“Donald Sterling accused of racist, sexist remarks in new lawsuit.”
Los Angeles Times 6/2/14
I stood just inside the doorway of the mall security office watching the teenage suspect, a black kid about sixteen years old. He sat in a chair at a scarred, wooden table while across from him, a tough, no nonsense, off duty cop named Robert filled out the arrest report. Between them on the table was a line of six Swatch watches, all the rage in the 1980s. I thought the watches were ugly, but then what did I know, a college student trying to finance his education by working as a uniformed security guard at a mall.
Robert, a tall, African-American with twenty years on the force, was one of my favorite cops to work with because he took the job seriously. That set him apart from the other jokesters who moonlighted at the shopping center. Those cops could always be found sleeping in their unmarked mall rental cars or flirting with the teenage girls who worked the shops along the plaza. Robert could be found reading the newspaper at the food court, and if you needed him on a call, he always responded. He never condescended to the security staff or belittled us. In a way, I admired him because he seemed more enlightened than the other off duty cops.

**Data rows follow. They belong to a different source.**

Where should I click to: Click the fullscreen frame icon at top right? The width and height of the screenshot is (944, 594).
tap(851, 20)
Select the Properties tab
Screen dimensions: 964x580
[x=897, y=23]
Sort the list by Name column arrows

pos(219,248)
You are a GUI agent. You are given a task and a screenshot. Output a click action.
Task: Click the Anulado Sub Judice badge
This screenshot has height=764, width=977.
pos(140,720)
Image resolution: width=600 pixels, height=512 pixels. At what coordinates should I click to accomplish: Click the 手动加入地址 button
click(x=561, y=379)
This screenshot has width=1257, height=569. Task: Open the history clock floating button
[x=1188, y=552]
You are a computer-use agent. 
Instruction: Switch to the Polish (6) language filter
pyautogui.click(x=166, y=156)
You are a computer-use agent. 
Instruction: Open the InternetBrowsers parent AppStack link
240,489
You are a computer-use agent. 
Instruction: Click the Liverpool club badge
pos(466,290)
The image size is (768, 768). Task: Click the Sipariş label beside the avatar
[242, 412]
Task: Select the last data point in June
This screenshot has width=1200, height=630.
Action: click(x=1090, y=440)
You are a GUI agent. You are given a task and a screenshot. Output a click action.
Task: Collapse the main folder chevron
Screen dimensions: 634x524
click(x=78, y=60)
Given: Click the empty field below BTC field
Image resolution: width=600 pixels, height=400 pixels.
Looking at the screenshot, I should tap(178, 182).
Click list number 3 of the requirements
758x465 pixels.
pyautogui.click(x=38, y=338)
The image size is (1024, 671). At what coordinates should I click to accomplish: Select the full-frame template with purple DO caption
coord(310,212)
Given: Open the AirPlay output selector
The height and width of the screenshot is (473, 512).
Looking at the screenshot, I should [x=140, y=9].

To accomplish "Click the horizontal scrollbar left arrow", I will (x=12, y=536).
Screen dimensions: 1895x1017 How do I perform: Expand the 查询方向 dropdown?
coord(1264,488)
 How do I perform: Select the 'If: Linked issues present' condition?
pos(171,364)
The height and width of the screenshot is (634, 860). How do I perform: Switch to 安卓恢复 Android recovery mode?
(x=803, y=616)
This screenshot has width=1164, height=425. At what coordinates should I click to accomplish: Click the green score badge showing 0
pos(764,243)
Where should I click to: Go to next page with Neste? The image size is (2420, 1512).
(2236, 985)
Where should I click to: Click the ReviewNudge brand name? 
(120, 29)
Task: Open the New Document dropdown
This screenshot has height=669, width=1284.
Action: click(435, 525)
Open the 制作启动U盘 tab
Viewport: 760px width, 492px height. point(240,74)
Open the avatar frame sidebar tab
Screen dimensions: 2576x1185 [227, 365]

The kid had the misfortune of trying to shoplift the watches right in front of Robert as he walked through the department store looking for his wife’s anniversary gift. He saw him sweep the watches from a display into an empty store shopping bag and make for the exit. Robert followed him out into the mall and arrested him. The kid never had the chance to run, although he immediately insisted that he paid for the watches but dropped the receipt somewhere.
“Man, this sucks,” he whined. “I bought them watches. Paid for ‘em with cash, too.” Robert ignored him and kept writing out his report. “Man, can’t a brother give another brother a break?”
Robert stopped writing and stared at the kid. He glanced in my direction and motioned for me to close the door. In a single fluid movement he grabbed a handful of the kid’s shirt from across the table and pulled him out of his seat. “I’m black,” he hissed into the kid’s face, “but you’re a nigger! I am not your brother!”
There was something about the brutal way he used the racial slur that made my stomach turn, as if he had physically slugged the kid in the face. The room itself seemed to go dark, and I wanted to run outside for air. Robert pushed the startled kid back into his chair.
In my job at the mall, we were given sensitivity training before we put on the polyester uniform and the plastic badge. We were told that if we used racial language or acted in a discriminatory fashion, we would be fired immediately and escorted off the property. The off duty cops we worked with didn’t follow those rules. Racist and sexist language was a part of their culture, and they used those words for emphasis and punctuation. What I found strange was how being a police officer separated them from civilians so completely that cops like Robert stopped being black, or Hispanic, or Asian, and seemed to exist without racial identification. They were police and everyone else was just everyone else, or simply the enemy. I witnessed firsthand the “us against them” mentality that would eventually culminate in a black man “proned” out on the payment and beaten by four officers on that fateful night in 1991 when Rodney King went down.
Words today have the same power for me now as they did in that tiny security office thirty years ago. Words betray the thoughts of the author, and they must always be used cautiously. They reveal character as well as wisdom and ignorance in equal measures. Because words are my tools, I am always cognizant of this, and when I see someone’s words detonate in the air around him, I am reminded again how dangerous words can be.
After the uniformed cops showed up to take the kid and the evidence away, I ask Robert about his words. “Why should you have a problem with one black man calling another one out?” he said.
His glare intimidated me. “I was just uncomfortable,” I replied, feeling ashamed for questioning him, even though I feel now that I was right to do so.
“Get over it.”
Here in Los Angeles, thirty years later, I don’t think I ever will.